So this church state issue is presented to us as a conflict between two sets of knowledge: knowledge of Who created, and knowledge of When it was created. And here's where language and its church/state issue comes in: the problem is not when or who, but how did everyone decide to say the past tense, "created"? This decision was made when we chose to use language to describe reality, which we do everytime we pass along some idea we have had. We do it all the time, which means we are still doing it, just like I'm doing it now, writing this thing, which is about creation--which happenns all the time: Now.

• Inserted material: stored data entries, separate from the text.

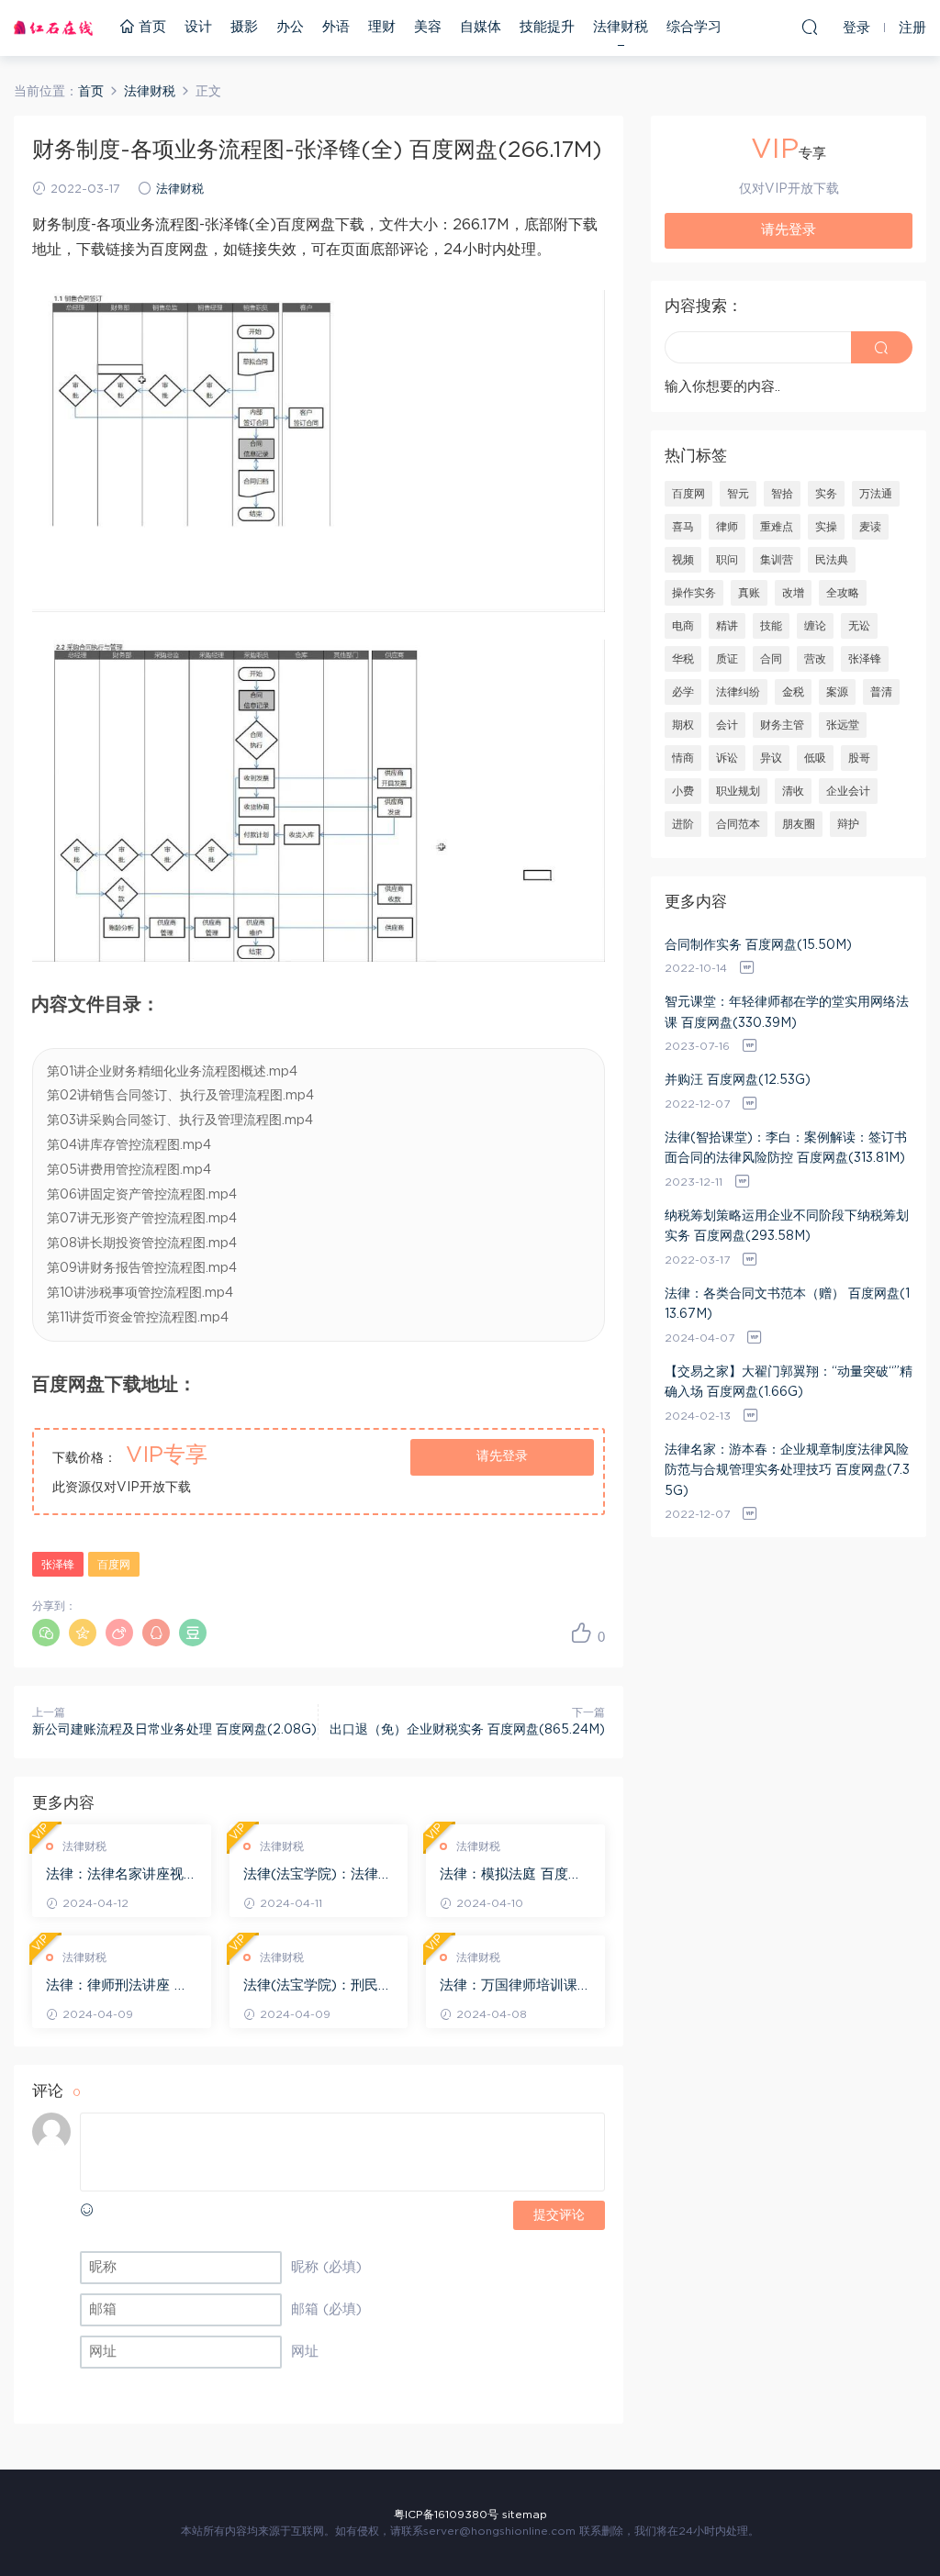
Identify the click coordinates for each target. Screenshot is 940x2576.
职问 (727, 559)
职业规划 (738, 791)
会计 (727, 724)
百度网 (113, 1564)
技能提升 (547, 27)
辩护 (848, 824)
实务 (826, 493)
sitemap (524, 2514)
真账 (749, 592)
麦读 (870, 526)
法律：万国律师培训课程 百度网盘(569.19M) (509, 1987)
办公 (290, 27)
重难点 (776, 526)
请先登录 (502, 1456)
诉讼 (727, 758)
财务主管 (782, 724)
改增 (793, 592)
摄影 (244, 27)
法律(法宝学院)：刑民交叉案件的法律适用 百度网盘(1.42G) (317, 1987)
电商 (683, 625)
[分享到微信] (46, 1632)
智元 (738, 493)
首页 (150, 27)
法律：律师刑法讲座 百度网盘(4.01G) (117, 1987)
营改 (815, 658)
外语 (336, 27)
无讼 (859, 625)
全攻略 (842, 592)
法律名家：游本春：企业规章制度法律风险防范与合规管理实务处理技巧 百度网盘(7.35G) (787, 1471)
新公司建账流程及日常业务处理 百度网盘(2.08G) (174, 1729)
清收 (793, 791)
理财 (382, 27)
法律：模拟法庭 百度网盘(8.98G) (511, 1876)
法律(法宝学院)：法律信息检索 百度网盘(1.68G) (317, 1876)
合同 (771, 658)
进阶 (683, 824)
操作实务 (694, 592)
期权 (683, 724)
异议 (771, 758)
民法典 (831, 559)
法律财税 (620, 27)
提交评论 (559, 2215)
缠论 (815, 625)
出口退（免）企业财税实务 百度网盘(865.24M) (467, 1729)
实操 (826, 526)
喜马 (683, 526)
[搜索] (809, 26)
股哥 (859, 758)
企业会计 (848, 791)
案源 (837, 691)
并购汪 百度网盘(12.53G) (738, 1080)
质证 (727, 658)
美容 (428, 27)
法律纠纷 (738, 691)
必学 (683, 691)
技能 (771, 625)
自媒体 (480, 27)
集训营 (776, 559)
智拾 (782, 493)
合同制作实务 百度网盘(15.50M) (758, 945)
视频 (683, 559)
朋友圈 (798, 824)
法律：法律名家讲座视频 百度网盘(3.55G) (115, 1876)
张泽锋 (57, 1564)
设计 (198, 27)
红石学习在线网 (53, 27)
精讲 (727, 625)
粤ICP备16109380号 (446, 2514)
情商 (683, 758)
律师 (727, 526)
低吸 (815, 758)
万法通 (875, 493)
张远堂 (842, 724)
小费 (683, 791)
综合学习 (694, 27)
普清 (881, 691)
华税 (683, 658)
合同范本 (738, 824)
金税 (793, 691)
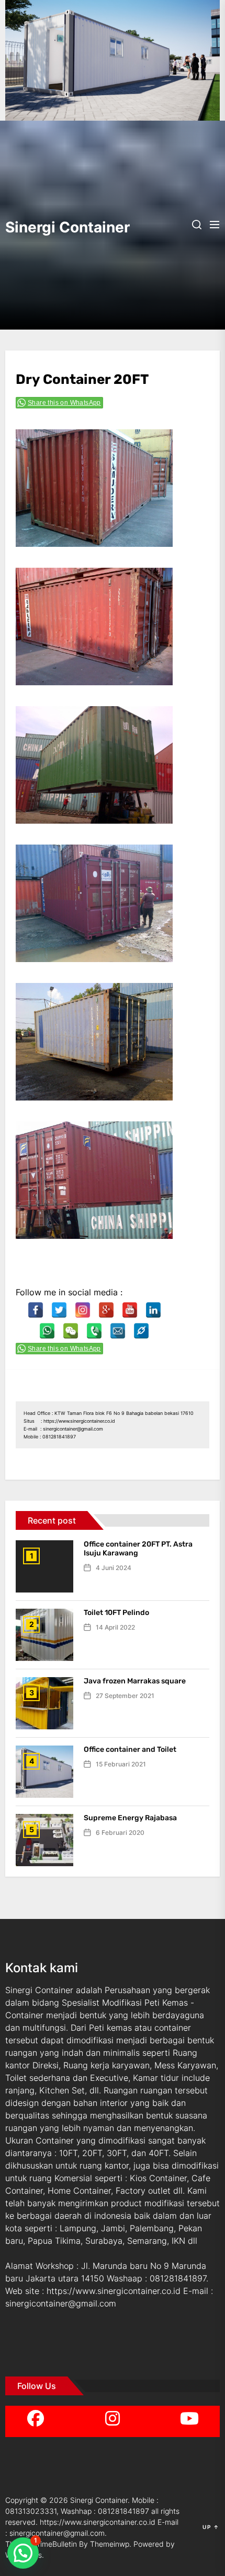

God creates, I create, the world is created; the problem is not who or when, but which verb tense to use and I propose we use the present tense. God, who creates the universe, has only given us this piss-poor way to talk about it, a way that has a subject and a verb with tenses to organize it into a before/after timeline which may correspond, at times (!) to reality but not all of it, not god.

Thusly, a National Park Service Ranger may, with complete abandon at the edge of the Grand Canyon--is there anyway else to be at the edge of the Grand Canyon but filled with abandon?--say the Canyon is six thousand years old AND eight-hundred million years old and still be right, and that the canyon has been created by god AND by the universe and still be right.

But really, he or she is wrong. The Canyon is created by the universe and by God always.

How do I know this? Easy: I'm not smoking; for fifty-seven hours, forty-four minutes and thirty seconds I have not been smoking.


Notice that this timeline burns left to its end but right to my death.

I am not smoking, and for now, that is the way it shall always be. The world is always, already with me, a nonsmoker.